The request: Convert every line of the material below into a Markdown table with the columns Row and Line. Number the rows in order and leave out blank lines.

Entries drawn from a collection:
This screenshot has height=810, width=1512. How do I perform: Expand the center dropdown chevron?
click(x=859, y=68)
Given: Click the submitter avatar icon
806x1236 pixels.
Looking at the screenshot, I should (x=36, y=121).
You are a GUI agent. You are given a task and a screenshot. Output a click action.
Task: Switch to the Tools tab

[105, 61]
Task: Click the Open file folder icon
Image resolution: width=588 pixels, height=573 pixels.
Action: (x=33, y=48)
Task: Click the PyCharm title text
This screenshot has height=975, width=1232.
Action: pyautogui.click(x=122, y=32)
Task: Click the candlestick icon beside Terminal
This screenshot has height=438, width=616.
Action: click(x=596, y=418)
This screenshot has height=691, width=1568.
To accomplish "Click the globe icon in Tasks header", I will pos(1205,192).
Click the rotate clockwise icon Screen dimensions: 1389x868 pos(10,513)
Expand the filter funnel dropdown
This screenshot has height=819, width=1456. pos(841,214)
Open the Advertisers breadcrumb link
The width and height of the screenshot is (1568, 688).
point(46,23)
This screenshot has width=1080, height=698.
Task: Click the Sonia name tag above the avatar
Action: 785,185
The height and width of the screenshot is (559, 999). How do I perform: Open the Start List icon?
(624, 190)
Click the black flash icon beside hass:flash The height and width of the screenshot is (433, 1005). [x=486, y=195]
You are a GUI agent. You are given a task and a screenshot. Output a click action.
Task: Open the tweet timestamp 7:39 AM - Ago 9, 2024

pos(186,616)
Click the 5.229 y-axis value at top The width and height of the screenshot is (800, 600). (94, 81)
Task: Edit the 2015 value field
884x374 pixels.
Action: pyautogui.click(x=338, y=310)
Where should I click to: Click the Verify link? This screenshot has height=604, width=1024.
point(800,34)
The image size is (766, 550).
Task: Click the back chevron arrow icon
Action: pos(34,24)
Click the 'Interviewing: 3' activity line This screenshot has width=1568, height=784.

Solved problem:
| Row | Line |
|---|---|
| 1 | This screenshot has height=810, width=1512. How do I perform: Expand the center dropdown chevron? |
| 2 | click(x=859, y=68) |
| 3 | Given: Click the submitter avatar icon |
| 4 | 806x1236 pixels. |
| 5 | Looking at the screenshot, I should (x=36, y=121). |
| 6 | You are a GUI agent. You are given a task and a screenshot. Output a click action. |
| 7 | Task: Switch to the Tools tab |
| 8 | [105, 61] |
| 9 | Task: Click the Open file folder icon |
| 10 | Image resolution: width=588 pixels, height=573 pixels. |
| 11 | Action: (x=33, y=48) |
| 12 | Task: Click the PyCharm title text |
| 13 | This screenshot has height=975, width=1232. |
| 14 | Action: pyautogui.click(x=122, y=32) |
| 15 | Task: Click the candlestick icon beside Terminal |
| 16 | This screenshot has height=438, width=616. |
| 17 | Action: click(x=596, y=418) |
| 18 | This screenshot has height=691, width=1568. |
| 19 | To accomplish "Click the globe icon in Tasks header", I will pos(1205,192). |
| 20 | Click the rotate clockwise icon Screen dimensions: 1389x868 pos(10,513) |
| 21 | Expand the filter funnel dropdown |
| 22 | This screenshot has height=819, width=1456. pos(841,214) |
| 23 | Open the Advertisers breadcrumb link |
| 24 | The width and height of the screenshot is (1568, 688). |
| 25 | point(46,23) |
| 26 | This screenshot has width=1080, height=698. |
| 27 | Task: Click the Sonia name tag above the avatar |
| 28 | Action: 785,185 |
| 29 | The height and width of the screenshot is (559, 999). How do I perform: Open the Start List icon? |
| 30 | (624, 190) |
| 31 | Click the black flash icon beside hass:flash The height and width of the screenshot is (433, 1005). [x=486, y=195] |
| 32 | You are a GUI agent. You are given a task and a screenshot. Output a click action. |
| 33 | Task: Open the tweet timestamp 7:39 AM - Ago 9, 2024 |
| 34 | pos(186,616) |
| 35 | Click the 5.229 y-axis value at top The width and height of the screenshot is (800, 600). (94, 81) |
| 36 | Task: Edit the 2015 value field |
| 37 | 884x374 pixels. |
| 38 | Action: pyautogui.click(x=338, y=310) |
| 39 | Where should I click to: Click the Verify link? This screenshot has height=604, width=1024. |
| 40 | point(800,34) |
| 41 | The image size is (766, 550). |
| 42 | Task: Click the back chevron arrow icon |
| 43 | Action: pos(34,24) |
| 44 | Click the 'Interviewing: 3' activity line This screenshot has width=1568, height=784. |